We have grown so accustomed to thinking of war as a highly mechanized and incredibly expensive enterprise that many a sober fellow, among them your columnist, has doubted the economic possibility of a European conflict. Pondering excessively, I am unable to see that the credit agencies, governmental and private, which assisted in the confection of the World War could come to the front again, as so many observers are willing to predict, for their zeal has cooled and their money is padlocked, and mere subsistence is difficult for them. The kind of war which we spell with a capital letter is very, very remote; but there is another kind which the poor in all nations and at all times have embraced, and which is, God knows, terrible enough for any taste.
Goebbels, Goering, and, to a lesser extent, Hitler himself, have behaved since last March in such a manner as to convict themselves either of the desire to go to war or of a stupendous inability to chart their own course. For the essentials of their propaganda are capable of no other interpretation, and that propaganda they have brewed with uncommon energy and ability, leaving no page in the book of mob inflammation unturned, no trick in the militarist deck unplayed. M. Daladier has been an apt pupil, and the guerre de revanche, seemingly moribund, has blossomed beneath his hand. The great obstacle is economic expediency, but Lloyd's are willing to wager at three to one odds that the French and German foreign offices can achieve the decisive calorie which will boil this issue away, and bring the kind of unmoneyed, simple conflict which dragged over Germany during the Thirty Years' War.
The role of the neutral nation will be, as always, a difficult one. But those nations sincerely desirous of European peace still have an opportunity to preserve it.

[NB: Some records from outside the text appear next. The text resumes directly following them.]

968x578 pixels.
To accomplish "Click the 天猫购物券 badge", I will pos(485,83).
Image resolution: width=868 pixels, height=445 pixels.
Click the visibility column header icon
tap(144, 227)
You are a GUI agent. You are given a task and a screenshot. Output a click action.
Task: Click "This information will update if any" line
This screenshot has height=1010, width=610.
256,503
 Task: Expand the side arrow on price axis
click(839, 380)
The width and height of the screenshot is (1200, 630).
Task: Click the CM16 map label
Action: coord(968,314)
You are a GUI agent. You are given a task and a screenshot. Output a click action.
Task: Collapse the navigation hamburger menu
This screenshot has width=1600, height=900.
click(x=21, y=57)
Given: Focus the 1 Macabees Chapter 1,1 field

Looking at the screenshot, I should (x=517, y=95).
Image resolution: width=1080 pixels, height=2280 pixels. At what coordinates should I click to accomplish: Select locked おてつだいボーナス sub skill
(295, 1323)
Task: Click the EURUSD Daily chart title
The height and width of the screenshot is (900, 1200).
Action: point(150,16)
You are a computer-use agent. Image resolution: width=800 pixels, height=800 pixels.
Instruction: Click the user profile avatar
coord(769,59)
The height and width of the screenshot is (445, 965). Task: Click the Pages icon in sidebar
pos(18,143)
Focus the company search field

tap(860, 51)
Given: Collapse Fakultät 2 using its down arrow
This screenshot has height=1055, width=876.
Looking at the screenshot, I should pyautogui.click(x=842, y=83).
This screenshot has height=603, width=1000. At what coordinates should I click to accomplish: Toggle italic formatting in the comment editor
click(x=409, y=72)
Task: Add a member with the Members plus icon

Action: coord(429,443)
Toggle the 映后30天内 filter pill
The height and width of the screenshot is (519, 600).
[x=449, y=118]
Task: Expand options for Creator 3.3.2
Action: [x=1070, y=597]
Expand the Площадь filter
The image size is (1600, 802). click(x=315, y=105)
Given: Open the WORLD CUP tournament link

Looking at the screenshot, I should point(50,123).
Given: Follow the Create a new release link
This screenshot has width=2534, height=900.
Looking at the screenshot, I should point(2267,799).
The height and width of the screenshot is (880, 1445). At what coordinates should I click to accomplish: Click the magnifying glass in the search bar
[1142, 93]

An economic boycott of Germany to force its government to terms would so multiply its target as to make a shot impractical. If Great Britain and France will not consent to an arms parley at Stresa, they must shepherd Hitler back to the Geneva conference, and a boycott would provide the quickest and least disastrous instrument for this purpose. Hitler must have a voice in the settlement of the armament question; he cannot accept the decision which seems impending at Geneva, he is unable to meet his colleagues at Stresa. The immediate point should be a provision for the statement of his claims to the victors of 1914, and if he must be forced to table, humanity decrees that Europe use the gentlest of methods with the nation he has deluded. POLLUX.